This course is accredited by the Institution of Engineering and Technology (IET).

Aims

The sharp increase in the use of smartphones, machine to machine communication systems (M2m), sensor netowrks, digital broadcasting networks and smart grid systems have brought tremendous technological growth in this field.

It has become a global phenomenon that presently outstrips the ability of commercial organisations to recruit personnel equipped with the necessary blend of technical and managerial skills who can initiate and manage the introduction of the new emerging technologies in networks and wireless systems.

By studying Wireless Communications Systems at Brunel, you will be equipped with the advanced technical and professional skills you need for a successful career either in industry or leading edge research in wireless communication systems.

Course Content

Typical Modules:

Advanced Digital Communications
Network Design and Management
DSP for Communications
Wireless Network Technologies
Communications Network Security
Research Methods
Radio and Optical Communication Systems
Project Management
Project & Dissertation

Teaching

The course blends lectures, workshops, seminars, self-study, and individual and group project work. You’ll develop communication and teamwork skills valued by industry through carefully designed lab exercises, group assignments, and your dissertation project.

In lectures, key concepts and ideas are introduced, definitions are stated, techniques are explained, and immediate student queries discussed.

Seminars provide the students with the opportunity to discuss at greater length issues arising from lectures.

Workshops sessions are used to foster practical engagement with the taught material.

The dissertation project plays a more significant role in supporting literature review in a technically complex area and to plan, execute and evaluate a significant investigation into a current problem area related to wireless communication systems.

Assessment

Taught modules are assessed by final examinations or by a mix of examination and laboratory work. Project management is assessed by course work. Generally, students start working on their dissertations in January and submit by the end of September.

Special Features

The course is taught by academics who are experts in their fields and have strong collaborative links with industry and other international research organisations. Some well-known textbooks in this area are authored by members of the course team.

The course is fully supported with computing and modern, well-equipped RF laboratories. As a student you will enjoy working on the latest and advanced equipment.

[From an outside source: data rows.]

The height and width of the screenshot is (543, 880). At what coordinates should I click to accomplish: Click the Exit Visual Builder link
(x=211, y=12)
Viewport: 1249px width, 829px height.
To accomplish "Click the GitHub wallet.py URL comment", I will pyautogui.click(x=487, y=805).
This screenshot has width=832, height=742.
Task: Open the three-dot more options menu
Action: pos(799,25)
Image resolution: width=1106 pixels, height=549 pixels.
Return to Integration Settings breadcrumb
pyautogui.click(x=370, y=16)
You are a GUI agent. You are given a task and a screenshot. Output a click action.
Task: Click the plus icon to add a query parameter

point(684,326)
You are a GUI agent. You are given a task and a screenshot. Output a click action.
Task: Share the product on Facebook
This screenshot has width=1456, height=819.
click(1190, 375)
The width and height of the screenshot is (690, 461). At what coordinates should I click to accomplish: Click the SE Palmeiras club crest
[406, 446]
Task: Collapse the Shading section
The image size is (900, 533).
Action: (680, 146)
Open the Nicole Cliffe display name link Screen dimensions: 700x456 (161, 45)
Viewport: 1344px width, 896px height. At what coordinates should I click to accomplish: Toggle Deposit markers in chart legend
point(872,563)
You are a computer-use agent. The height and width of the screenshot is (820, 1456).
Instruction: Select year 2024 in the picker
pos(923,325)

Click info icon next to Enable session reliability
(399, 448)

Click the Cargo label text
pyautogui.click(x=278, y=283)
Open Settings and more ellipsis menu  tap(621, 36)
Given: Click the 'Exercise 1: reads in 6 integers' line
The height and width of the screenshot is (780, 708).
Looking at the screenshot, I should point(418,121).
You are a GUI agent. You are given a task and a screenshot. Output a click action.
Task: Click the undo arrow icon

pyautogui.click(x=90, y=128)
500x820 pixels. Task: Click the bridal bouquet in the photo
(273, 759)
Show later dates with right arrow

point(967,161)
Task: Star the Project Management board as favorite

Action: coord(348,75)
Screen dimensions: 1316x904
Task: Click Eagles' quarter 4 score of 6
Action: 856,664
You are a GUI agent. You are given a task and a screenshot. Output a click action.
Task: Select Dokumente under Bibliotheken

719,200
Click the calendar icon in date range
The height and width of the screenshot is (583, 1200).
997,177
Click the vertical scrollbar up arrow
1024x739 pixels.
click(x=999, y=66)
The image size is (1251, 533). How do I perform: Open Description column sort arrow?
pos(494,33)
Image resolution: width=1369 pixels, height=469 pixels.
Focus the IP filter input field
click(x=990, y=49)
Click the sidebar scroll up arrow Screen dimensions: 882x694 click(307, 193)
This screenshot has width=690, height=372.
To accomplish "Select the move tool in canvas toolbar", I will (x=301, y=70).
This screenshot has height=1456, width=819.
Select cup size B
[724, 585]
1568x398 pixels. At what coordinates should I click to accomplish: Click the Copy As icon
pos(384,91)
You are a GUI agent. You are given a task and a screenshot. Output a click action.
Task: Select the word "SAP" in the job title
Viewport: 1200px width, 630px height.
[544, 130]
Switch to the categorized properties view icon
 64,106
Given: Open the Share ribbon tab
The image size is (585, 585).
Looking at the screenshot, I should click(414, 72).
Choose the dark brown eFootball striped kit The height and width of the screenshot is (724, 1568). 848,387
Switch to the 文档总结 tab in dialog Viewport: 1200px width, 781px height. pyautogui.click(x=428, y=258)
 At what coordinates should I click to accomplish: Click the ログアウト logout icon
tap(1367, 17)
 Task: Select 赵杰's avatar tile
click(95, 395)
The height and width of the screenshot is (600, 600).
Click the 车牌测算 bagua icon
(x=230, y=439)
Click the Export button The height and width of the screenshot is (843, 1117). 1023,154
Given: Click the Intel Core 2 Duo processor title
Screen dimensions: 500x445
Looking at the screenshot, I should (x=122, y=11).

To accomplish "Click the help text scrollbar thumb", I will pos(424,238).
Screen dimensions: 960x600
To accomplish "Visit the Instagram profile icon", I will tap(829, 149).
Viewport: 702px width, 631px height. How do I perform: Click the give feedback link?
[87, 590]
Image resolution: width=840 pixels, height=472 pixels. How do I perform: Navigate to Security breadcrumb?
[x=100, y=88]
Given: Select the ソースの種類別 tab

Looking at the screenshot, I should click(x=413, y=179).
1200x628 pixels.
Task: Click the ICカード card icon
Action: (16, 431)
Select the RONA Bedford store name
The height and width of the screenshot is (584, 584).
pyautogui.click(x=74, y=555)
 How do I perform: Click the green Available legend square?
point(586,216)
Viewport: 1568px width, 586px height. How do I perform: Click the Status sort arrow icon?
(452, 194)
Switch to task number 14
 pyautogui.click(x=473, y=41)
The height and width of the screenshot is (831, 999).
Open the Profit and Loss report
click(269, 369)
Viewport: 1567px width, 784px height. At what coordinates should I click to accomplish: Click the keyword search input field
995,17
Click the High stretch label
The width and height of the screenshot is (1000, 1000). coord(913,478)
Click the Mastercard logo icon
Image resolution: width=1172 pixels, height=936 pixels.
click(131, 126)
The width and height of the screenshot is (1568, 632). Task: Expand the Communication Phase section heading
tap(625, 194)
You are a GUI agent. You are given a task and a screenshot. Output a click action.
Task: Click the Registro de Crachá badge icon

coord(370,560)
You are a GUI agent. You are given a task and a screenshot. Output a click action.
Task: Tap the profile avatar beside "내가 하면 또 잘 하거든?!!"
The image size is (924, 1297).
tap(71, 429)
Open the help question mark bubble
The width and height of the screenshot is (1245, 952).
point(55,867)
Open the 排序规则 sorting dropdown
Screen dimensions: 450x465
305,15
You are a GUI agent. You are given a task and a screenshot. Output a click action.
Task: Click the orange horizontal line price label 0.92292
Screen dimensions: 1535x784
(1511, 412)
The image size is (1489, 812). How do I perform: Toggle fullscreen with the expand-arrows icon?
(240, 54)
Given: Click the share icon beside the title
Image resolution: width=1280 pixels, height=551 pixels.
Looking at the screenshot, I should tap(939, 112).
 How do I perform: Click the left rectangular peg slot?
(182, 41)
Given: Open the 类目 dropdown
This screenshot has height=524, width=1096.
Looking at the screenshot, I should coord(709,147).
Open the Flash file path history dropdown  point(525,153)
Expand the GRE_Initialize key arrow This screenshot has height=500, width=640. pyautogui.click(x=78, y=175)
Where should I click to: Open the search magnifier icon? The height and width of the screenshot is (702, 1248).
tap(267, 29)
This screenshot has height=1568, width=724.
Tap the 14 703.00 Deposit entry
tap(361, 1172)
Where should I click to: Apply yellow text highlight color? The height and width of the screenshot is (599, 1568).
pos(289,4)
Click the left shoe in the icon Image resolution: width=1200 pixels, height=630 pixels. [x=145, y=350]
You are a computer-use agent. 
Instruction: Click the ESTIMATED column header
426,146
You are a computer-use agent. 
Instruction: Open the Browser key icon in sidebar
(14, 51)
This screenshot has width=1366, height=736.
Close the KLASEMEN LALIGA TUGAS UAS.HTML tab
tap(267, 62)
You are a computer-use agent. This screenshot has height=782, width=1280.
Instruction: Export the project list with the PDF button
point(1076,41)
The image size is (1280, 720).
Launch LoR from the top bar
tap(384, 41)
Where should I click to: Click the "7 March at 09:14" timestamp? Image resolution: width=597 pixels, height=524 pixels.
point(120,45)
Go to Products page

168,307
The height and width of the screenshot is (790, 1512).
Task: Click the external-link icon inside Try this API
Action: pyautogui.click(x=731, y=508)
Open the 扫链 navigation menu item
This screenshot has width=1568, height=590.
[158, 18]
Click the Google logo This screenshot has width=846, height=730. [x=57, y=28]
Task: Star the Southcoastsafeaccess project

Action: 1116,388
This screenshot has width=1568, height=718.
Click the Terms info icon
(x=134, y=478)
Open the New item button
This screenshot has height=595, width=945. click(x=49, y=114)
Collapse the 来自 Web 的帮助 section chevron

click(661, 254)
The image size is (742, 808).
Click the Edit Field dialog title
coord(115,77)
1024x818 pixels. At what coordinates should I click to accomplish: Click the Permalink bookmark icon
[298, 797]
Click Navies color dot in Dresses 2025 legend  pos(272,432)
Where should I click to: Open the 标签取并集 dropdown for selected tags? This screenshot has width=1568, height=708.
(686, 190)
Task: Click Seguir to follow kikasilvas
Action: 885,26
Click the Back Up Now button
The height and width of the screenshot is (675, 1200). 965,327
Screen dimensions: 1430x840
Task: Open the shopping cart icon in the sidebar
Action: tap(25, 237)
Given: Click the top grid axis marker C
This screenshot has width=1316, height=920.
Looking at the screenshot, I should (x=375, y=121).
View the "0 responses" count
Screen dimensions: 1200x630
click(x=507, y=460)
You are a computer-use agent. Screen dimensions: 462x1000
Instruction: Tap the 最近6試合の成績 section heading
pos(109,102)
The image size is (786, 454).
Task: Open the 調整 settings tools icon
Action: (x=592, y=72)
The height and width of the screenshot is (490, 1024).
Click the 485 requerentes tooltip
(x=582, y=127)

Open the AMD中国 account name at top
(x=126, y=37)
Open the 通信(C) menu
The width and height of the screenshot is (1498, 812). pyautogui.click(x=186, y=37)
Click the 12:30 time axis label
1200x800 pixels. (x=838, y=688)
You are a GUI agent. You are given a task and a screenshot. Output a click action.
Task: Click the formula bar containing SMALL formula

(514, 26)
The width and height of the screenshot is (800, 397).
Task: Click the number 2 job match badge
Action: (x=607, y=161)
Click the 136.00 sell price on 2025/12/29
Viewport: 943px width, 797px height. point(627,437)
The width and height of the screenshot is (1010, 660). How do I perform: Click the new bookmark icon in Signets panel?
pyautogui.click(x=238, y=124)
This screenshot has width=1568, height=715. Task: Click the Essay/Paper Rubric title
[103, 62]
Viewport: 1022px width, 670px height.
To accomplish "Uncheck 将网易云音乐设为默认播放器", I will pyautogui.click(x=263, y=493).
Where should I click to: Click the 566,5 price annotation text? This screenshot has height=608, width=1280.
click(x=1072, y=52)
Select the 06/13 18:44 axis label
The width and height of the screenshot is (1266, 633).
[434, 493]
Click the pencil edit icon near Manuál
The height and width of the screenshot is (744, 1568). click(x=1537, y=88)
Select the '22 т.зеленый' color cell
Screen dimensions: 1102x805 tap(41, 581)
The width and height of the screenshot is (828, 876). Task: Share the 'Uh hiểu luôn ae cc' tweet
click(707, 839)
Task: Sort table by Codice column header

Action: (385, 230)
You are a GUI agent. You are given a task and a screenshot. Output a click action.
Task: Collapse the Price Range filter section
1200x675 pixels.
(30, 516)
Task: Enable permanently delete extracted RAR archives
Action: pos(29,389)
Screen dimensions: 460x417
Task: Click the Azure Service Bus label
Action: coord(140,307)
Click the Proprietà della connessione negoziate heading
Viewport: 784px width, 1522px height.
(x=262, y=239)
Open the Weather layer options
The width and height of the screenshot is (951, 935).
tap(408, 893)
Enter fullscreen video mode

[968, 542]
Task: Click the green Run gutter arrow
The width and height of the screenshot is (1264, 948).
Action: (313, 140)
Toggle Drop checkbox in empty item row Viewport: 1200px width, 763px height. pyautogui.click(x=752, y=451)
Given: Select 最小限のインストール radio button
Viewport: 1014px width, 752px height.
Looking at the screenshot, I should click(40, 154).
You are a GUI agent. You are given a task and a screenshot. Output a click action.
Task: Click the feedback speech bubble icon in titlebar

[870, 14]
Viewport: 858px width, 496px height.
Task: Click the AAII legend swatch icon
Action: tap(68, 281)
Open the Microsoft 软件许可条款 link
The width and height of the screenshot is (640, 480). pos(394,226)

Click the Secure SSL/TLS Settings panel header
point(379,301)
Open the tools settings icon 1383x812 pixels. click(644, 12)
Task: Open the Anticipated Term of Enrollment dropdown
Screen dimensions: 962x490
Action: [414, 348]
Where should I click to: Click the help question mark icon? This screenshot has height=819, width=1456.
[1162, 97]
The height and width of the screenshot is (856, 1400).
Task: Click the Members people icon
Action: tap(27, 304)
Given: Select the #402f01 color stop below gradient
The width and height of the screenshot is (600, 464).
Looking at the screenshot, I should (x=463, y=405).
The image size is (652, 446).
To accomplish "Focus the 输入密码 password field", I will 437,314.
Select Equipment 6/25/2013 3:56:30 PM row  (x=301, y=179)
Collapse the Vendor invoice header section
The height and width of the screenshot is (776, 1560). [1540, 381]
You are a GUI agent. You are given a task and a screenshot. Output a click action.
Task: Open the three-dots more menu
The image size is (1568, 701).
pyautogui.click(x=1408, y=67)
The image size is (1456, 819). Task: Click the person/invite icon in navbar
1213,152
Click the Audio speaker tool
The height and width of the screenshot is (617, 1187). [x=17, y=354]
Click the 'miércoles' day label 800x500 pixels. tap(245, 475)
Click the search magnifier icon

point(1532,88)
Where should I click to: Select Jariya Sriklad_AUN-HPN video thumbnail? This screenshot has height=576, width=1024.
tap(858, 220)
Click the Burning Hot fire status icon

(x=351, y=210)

Electronic and Computer Engineering at Brunel supports a wide range of research groups, each with a complement of academics and research staff and students:

- Media Communications
- Wireless Networks and Communications
- Power Systems
- Electronic Systems
- Sensors and Instrumentation.

Our portfolio of research contracts totals £7.5 million, and we’ve strong links with industry.

Prizes
Rohde and Schwartz best in RF Prize
Criteria for award: Best overall PG student on MSc Wireless Communications Systems with a relevant RF dissertation
Composition of prize: RF books and Certificate

Women in Engineering and Computing Programme

Brunel’s Women in Engineering and Computing mentoring scheme provides our female students with invaluable help and support from their industry mentors.

Accreditation

The MSc in Wireless Communications Systems is fully accredited by the Institution of Engineering and Technology (IET).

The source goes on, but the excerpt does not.